• [What to work on] Nothing in the records that follow should differ once you have copied them out.

• [Study material]
++++++++++++++++++++
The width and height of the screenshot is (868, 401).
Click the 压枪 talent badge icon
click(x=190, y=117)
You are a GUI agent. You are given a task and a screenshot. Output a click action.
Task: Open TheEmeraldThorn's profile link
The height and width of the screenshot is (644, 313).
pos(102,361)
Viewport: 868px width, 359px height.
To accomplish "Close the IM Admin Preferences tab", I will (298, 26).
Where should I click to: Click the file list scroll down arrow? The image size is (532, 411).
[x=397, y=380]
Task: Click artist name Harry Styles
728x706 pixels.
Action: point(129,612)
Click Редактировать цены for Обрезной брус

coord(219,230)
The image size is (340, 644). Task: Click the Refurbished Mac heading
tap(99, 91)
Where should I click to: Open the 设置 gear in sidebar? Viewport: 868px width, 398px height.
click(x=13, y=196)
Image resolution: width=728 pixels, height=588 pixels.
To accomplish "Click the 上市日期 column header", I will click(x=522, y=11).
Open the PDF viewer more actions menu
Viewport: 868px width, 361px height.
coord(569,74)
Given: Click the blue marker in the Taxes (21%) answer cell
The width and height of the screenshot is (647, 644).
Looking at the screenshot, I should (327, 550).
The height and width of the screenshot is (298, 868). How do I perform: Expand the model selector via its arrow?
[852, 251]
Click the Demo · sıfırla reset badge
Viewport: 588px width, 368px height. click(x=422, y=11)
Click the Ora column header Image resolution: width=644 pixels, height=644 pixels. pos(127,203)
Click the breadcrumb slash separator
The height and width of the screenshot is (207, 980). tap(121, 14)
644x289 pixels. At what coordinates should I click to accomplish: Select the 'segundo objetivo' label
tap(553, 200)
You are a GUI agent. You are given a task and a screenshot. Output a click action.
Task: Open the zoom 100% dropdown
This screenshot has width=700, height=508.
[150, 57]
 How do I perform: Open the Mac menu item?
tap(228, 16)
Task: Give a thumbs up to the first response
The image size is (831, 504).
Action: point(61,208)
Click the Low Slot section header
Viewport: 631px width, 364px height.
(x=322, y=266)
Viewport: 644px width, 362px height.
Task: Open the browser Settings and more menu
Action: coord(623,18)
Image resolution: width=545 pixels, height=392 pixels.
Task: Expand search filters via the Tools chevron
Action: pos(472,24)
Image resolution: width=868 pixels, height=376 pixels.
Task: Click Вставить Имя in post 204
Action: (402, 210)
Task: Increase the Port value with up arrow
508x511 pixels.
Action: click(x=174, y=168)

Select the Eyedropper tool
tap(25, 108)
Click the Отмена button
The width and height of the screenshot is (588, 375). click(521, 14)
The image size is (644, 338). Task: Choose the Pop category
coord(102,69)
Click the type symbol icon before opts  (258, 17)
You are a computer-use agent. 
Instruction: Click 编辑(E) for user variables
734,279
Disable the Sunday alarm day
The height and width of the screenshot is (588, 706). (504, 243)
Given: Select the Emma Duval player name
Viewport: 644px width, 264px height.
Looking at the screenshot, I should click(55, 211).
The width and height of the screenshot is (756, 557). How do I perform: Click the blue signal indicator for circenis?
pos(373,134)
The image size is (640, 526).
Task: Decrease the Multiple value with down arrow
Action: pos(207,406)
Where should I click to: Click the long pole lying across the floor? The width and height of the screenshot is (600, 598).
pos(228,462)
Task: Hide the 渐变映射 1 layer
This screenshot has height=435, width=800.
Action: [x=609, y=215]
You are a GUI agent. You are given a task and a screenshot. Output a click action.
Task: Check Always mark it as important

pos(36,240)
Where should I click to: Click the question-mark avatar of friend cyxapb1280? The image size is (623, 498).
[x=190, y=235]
++++++++++++++++++++
• [Your solution]
The width and height of the screenshot is (868, 401).
Click the 压枪 talent badge icon
click(x=190, y=117)
You are a GUI agent. You are given a task and a screenshot. Output a click action.
Task: Open TheEmeraldThorn's profile link
The height and width of the screenshot is (644, 313).
pos(102,361)
Viewport: 868px width, 359px height.
To accomplish "Close the IM Admin Preferences tab", I will (298, 26).
Where should I click to: Click the file list scroll down arrow? The image size is (532, 411).
[x=397, y=380]
Task: Click artist name Harry Styles
728x706 pixels.
Action: point(129,612)
Click Редактировать цены for Обрезной брус

coord(219,230)
The image size is (340, 644). Task: Click the Refurbished Mac heading
tap(99, 91)
Where should I click to: Open the 设置 gear in sidebar? Viewport: 868px width, 398px height.
click(x=13, y=196)
Image resolution: width=728 pixels, height=588 pixels.
To accomplish "Click the 上市日期 column header", I will click(x=522, y=11).
Open the PDF viewer more actions menu
Viewport: 868px width, 361px height.
coord(569,74)
Given: Click the blue marker in the Taxes (21%) answer cell
The width and height of the screenshot is (647, 644).
Looking at the screenshot, I should (327, 550).
The height and width of the screenshot is (298, 868). How do I perform: Expand the model selector via its arrow?
[852, 251]
Click the Demo · sıfırla reset badge
Viewport: 588px width, 368px height. click(x=422, y=11)
Click the Ora column header Image resolution: width=644 pixels, height=644 pixels. pos(127,203)
Click the breadcrumb slash separator
The height and width of the screenshot is (207, 980). tap(121, 14)
644x289 pixels. At what coordinates should I click to accomplish: Select the 'segundo objetivo' label
tap(553, 200)
You are a GUI agent. You are given a task and a screenshot. Output a click action.
Task: Open the zoom 100% dropdown
This screenshot has width=700, height=508.
[150, 57]
 How do I perform: Open the Mac menu item?
tap(228, 16)
Task: Give a thumbs up to the first response
The image size is (831, 504).
Action: point(61,208)
Click the Low Slot section header
Viewport: 631px width, 364px height.
(x=322, y=266)
Viewport: 644px width, 362px height.
Task: Open the browser Settings and more menu
Action: coord(623,18)
Image resolution: width=545 pixels, height=392 pixels.
Task: Expand search filters via the Tools chevron
Action: pos(472,24)
Image resolution: width=868 pixels, height=376 pixels.
Task: Click Вставить Имя in post 204
Action: (402, 210)
Task: Increase the Port value with up arrow
508x511 pixels.
Action: click(x=174, y=168)

Select the Eyedropper tool
tap(25, 108)
Click the Отмена button
The width and height of the screenshot is (588, 375). click(521, 14)
The image size is (644, 338). Task: Choose the Pop category
coord(102,69)
Click the type symbol icon before opts  (258, 17)
You are a computer-use agent. 
Instruction: Click 编辑(E) for user variables
734,279
Disable the Sunday alarm day
The height and width of the screenshot is (588, 706). (504, 243)
Given: Select the Emma Duval player name
Viewport: 644px width, 264px height.
Looking at the screenshot, I should click(55, 211).
The width and height of the screenshot is (756, 557). How do I perform: Click the blue signal indicator for circenis?
pos(373,134)
The image size is (640, 526).
Task: Decrease the Multiple value with down arrow
Action: pos(207,406)
Where should I click to: Click the long pole lying across the floor? The width and height of the screenshot is (600, 598).
pos(228,462)
Task: Hide the 渐变映射 1 layer
This screenshot has height=435, width=800.
Action: [x=609, y=215]
You are a GUI agent. You are given a task and a screenshot. Output a click action.
Task: Check Always mark it as important

pos(36,240)
Where should I click to: Click the question-mark avatar of friend cyxapb1280? The image size is (623, 498).
[x=190, y=235]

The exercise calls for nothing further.